17 Mart, savaşa ve işgale karşı küresel eylem günü. Dört yıla yaklaştı, her savaşa karşı eylem günü için benzer şeyler yazıyorum. Sanki bu bir gerekçe olabilirmiş gibi, benim bile aklımdan bir an için bile olsa, ‘aynı şeyleri tekrarlayacağız, acaba sadece duyuru yapsam, gündemdeki başka bir konuyu yazsam’ şeklinde utanç verici bir düşünce geçti.
Evet, çok utanç verici bir düşünce.
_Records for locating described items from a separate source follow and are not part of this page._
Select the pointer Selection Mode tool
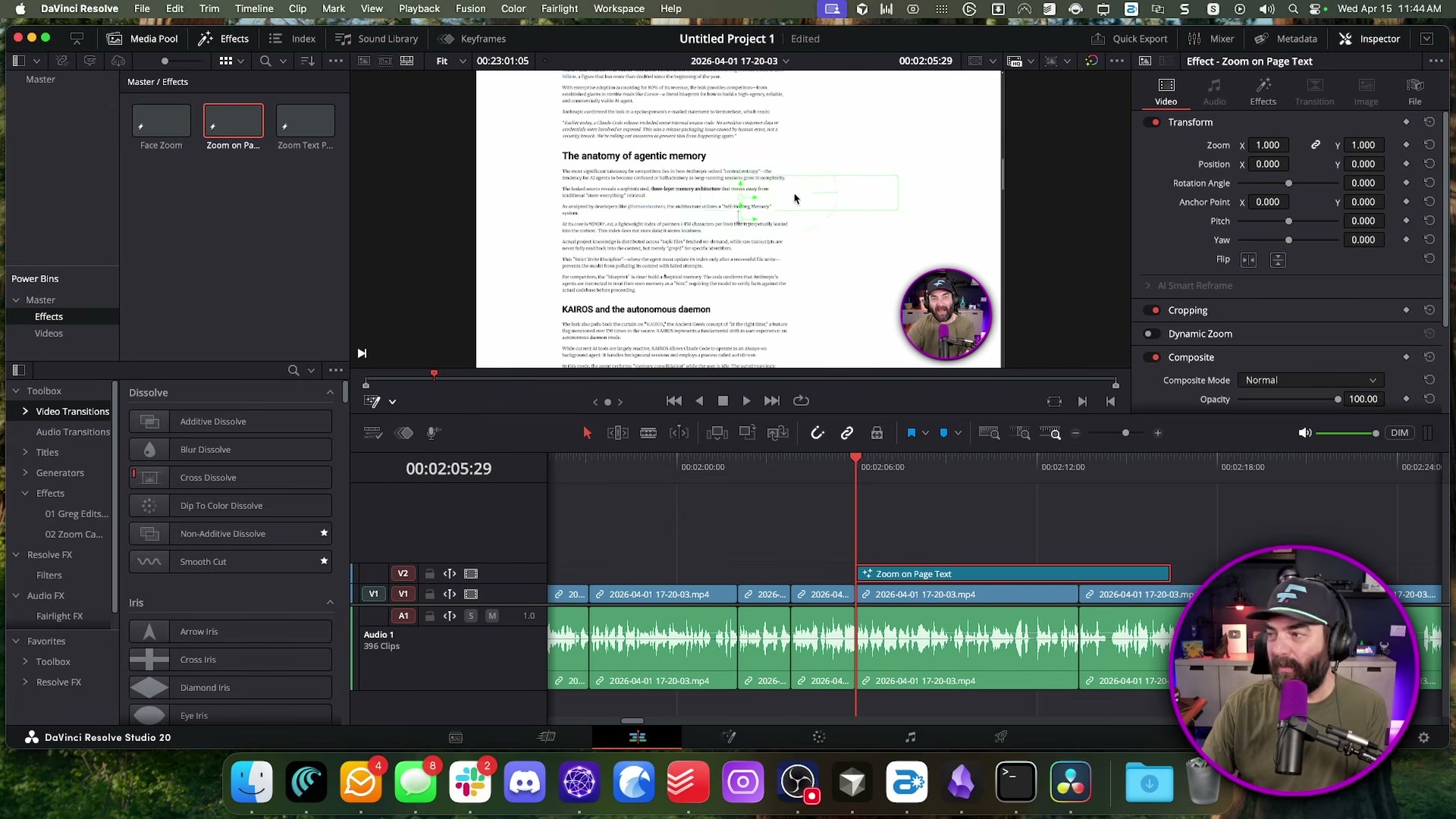Viewport: 1456px width, 819px height. (587, 433)
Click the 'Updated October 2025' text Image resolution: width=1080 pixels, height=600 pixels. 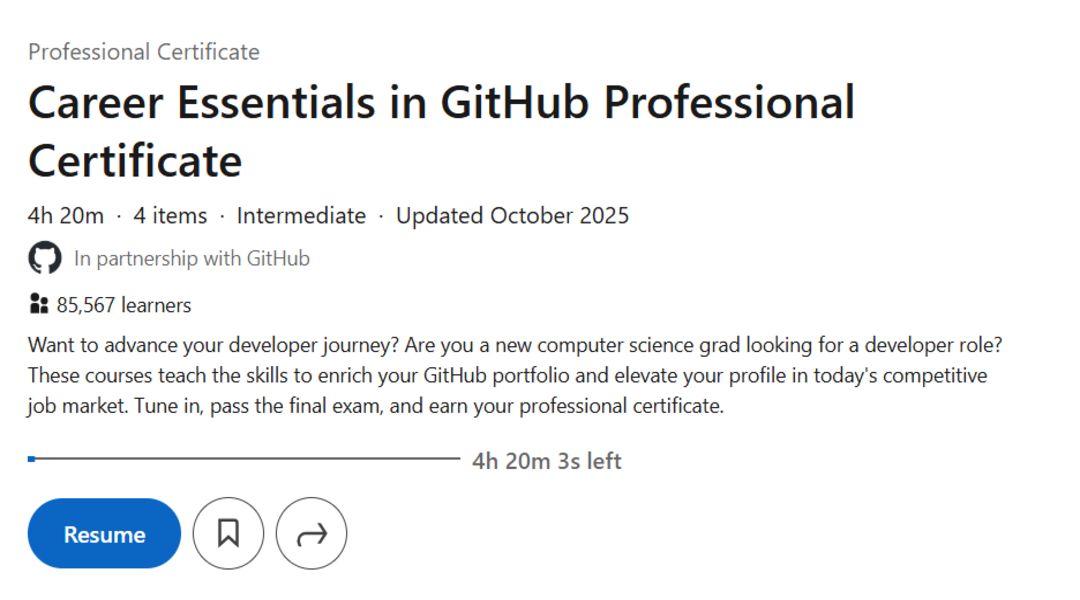tap(512, 216)
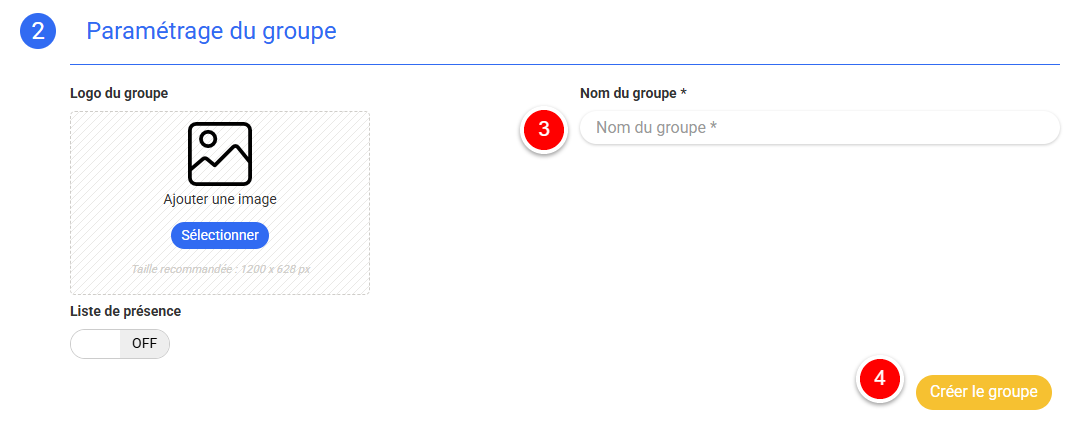Click the Nom du groupe field label
Viewport: 1077px width, 440px height.
coord(628,93)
Dünyada, yanı başımızda, savaş ve işgal var, yüz binlerce insan öldü, ölmeye devam ediyor, bir ülke yerle bir oldu, milyonlarca insan evlerinden, işlerinden, okullarından, hastanelerinden oldu, olmaya devam ediyor. Ve benim bile aklımdan, ‘aynı şeyleri tekrarlayacağız’ türünden bir düşünce geçiyor. İnsan, kötülüğü kanıksama açısından ne kadar zayıf bir varlık. Oysa, yazan için de, okuyan için de, aynı şeyleri tekrarlamakta ne beis var? İşgalciler, binlerce insanın katilleri aynı şeyleri tekrarlarken, onlara karşı çıkmak isteyen biz neden aynı şeyleri tekrarlamaktan kaçınmak durumunda olalım ki? Üstelik, tüm kötülükler, bu zaafımız üzerinden yürümeye devam ediyor. Kanıksamak, insanlığın en zayıf yanlarından biri. ‘Tekrar tekrar aynı şeyleri söylüyoruz, ne faydası oluyor?’ hissine, düşüncesine kapılmak son derece tehlikeli. İşgale, savaşa karşı çıkan bizlerin, sesimizi olabildiğince yüksek ve en önemlisi ‘sürekli’ çıkarmak dışında gücümüz yok, ama bu güç küçümsenecek bir güç olmamalı.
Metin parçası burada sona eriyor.